## Task to complete
If a line in the data below holds the word "agent", copy it.

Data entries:
◇ ◇ ◇ ◇ ◇

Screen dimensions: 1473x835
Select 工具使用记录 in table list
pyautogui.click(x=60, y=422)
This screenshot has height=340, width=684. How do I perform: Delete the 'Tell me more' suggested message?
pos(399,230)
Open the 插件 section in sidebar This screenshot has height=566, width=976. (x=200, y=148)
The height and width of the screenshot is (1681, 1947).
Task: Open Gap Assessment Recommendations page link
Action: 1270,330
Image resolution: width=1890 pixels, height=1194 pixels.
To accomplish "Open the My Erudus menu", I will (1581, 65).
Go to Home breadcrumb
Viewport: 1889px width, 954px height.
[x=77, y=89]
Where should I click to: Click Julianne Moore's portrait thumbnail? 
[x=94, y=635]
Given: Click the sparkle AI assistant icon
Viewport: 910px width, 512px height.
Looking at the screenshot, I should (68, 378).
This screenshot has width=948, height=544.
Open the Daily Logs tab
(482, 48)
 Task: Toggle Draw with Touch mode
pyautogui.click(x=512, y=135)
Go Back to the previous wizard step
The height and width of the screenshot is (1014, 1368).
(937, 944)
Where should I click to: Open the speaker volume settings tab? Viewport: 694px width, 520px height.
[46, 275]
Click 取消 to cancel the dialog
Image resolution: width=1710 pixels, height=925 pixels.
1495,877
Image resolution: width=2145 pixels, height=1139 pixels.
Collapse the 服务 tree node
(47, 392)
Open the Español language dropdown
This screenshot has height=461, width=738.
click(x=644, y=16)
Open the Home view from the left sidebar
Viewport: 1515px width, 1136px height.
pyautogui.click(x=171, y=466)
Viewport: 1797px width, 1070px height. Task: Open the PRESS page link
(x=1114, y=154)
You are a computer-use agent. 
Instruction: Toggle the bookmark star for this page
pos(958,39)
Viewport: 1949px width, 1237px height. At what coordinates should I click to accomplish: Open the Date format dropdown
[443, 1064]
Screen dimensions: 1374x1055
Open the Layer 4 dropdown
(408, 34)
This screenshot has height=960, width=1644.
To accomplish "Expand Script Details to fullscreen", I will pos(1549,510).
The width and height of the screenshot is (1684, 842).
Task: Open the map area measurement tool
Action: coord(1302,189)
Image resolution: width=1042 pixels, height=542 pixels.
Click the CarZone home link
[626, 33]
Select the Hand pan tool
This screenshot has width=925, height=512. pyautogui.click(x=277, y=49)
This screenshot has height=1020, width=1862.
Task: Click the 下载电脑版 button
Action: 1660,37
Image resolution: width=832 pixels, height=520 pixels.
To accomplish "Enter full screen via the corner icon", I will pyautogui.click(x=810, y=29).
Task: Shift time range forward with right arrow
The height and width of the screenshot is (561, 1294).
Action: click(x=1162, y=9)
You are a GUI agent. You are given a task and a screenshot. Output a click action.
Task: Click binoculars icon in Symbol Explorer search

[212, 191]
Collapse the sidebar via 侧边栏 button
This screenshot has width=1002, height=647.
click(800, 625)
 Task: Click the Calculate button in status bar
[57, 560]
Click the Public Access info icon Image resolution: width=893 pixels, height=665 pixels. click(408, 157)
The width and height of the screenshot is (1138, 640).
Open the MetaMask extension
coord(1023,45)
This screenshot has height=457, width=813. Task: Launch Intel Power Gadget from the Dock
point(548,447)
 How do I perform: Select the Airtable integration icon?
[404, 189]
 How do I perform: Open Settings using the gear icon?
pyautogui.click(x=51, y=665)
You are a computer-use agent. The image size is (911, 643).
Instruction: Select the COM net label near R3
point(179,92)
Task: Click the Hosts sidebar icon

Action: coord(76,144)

◇ ◇ ◇ ◇ ◇

## Task answer
You are a computer-use agent. 
You are a GUI agent. You are given a task and a screenshot. Output a click action.
You are a computer-use agent. The image size is (911, 643).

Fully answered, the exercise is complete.